- _Kutipan Teks_:
----------------

Perencanaan hingga pemeliharaan
Meskipun dua kali pemadaman listrik skala besar terjadi dalam satu tahun terakhir, kejadian ini tak terlepas dari perencanaan sistem kelistrikan pada masa lalu. Ada banyak pertimbangan dalam perencaan pengembangan pembangkit. Beberapa di antaranya keandalan sistem (ketersediaan pembangkit), lokasi pembangkit, dan tipe pembangkit. Pertama, pembangkit harus tersedia dalam jumlah cukup. Artinya, jumlah kapasitas pembangkit harus lebih dari beban puncak. Di sistem Jawa dan Bali, minimal cadangan kapasitas adalah 30 persen dari beban puncak sistem. Namun, pembangunan pembangkit yang sering kali molor menyebabkan cadangan minimal tidak tercapai. Lebih dari itu, kualitas pembangkit yang rendah kian menurunkan kesiapan dan kapasitan pembangkit. Kondisi ini diperparah dengan tidak beroperasinya PLTA pada musim kemarau. Akibatnya, keandalan sistem semakin rendah.

----------------

(Data penunjukan tangkapan layar dan dokumen)
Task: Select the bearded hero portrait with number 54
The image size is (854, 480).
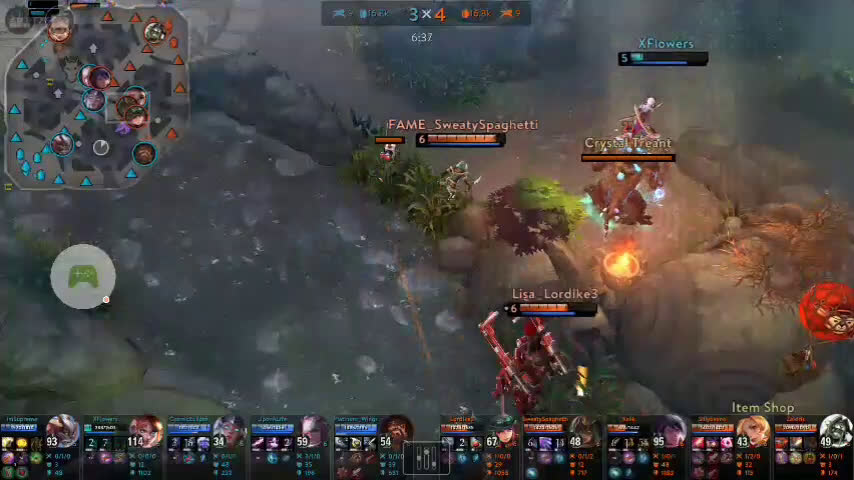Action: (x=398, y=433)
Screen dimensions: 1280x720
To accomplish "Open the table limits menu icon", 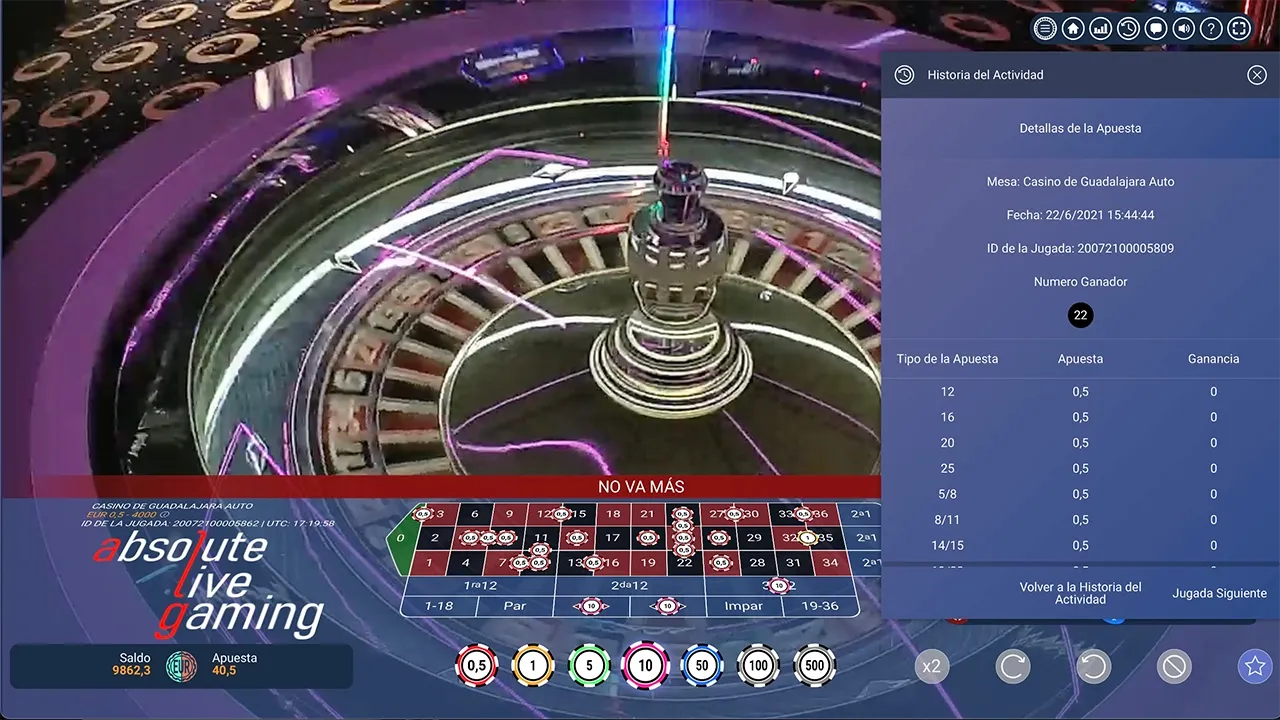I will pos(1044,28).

----------------

- _Petunjuk Pengerjaan_:
a. Menurut kutipan tentang perencanaan sistem kelistrikan, berapa cadangan kapasitas minimal di sistem Jawa dan Bali?
b. Teruskan teks tentang perencanaan sistem kelistrikan setelah kalimat terakhirnya.

- _Daftar Jawaban_:
a. Minimal 30 persen dari beban puncak sistem.

b.
Kedua, pembangkit harus ditempatkan di lokasi yang tepat. Penempatan yang tepat dapat mengurangi ketidakseimbangan pembangkitan dan beban di suatu wilayah, baik pada saat sistem berjalan normal maupun pada saat sistem berjalan normal maupun pada saat sistem mengalami gangguan (kontingensi). Penempatan yang tepat juga dapat mengurangu aliran daya listrik di saluran transmisi. Dengan demikian, kemacetan aliran daya listri pada saluran akan berkuran (congestion relief), profil tegangan membaik, dan rugi-rugi saluran menurun. Salah satu Teknik yang digunakan untuk penempatan pembangkit adalah menggunakan indicator locational marginal price (LMP). Indikator ini dapat menunjukkan pengaruh lokasi pembangkit (atau beban) terhadap biaya pembangkitan listrik cenderung lebih murah. Sebaiknya pembangkit ditempatkan di dekat gardu induk (GI) yang punya nilai LMP tinggi dan beban sebaiknya dihubungkan ke GI dengan LMP rendah.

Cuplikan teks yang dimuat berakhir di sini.